Nasal Septal Reconstruction
10 December 2013 (online)
The management of deviations of the nasal septum is like an adventure trip for all of the otolaryngologists. Starting from residency, it was one of the most mysterious and most difficult operations to learn, teach, and supervise. One of my teachers during my residency has told me: “The inside of the nose is like a bedroom. Only God knows what is happening in there.” We all should be grateful to the developments in endoscopic surgery and external rhinoplasty which both facilitated the surgeons to have a much better exposure and better education.

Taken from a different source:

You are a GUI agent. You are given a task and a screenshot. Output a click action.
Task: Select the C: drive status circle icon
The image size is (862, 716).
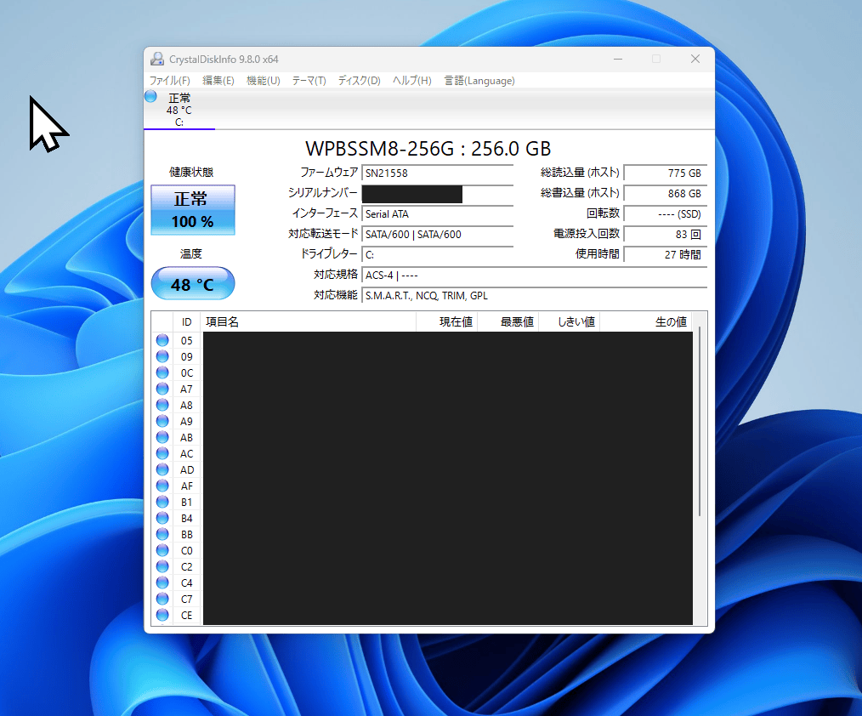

After learning to perform external rhinoplasty, I relearned to make nasal septal surgery. I am sure that for those who had a chance to add external rhinoplasty techniques into their surgical armamentarium, a similar scenario was put into play. It did not only allow me to have a much wider exposure but also more flexibility to correct all kinds of deviations. Advances in rhinoplasty within the last two decades helped us to use many additional techniques together with submucous resection and septoplasty. That is why I prefer to use the term “nasal septal reconstruction” to cover all the surgical techniques used to straighten the deviated nasal septum.
I feel honored and privileged to be the guest editor of this issue. I would like to thank the editors for giving me this opportunity. I also would like to express my gratitude to distinguished authors who contributed to this issue by their expertise on nasal septal reconstruction.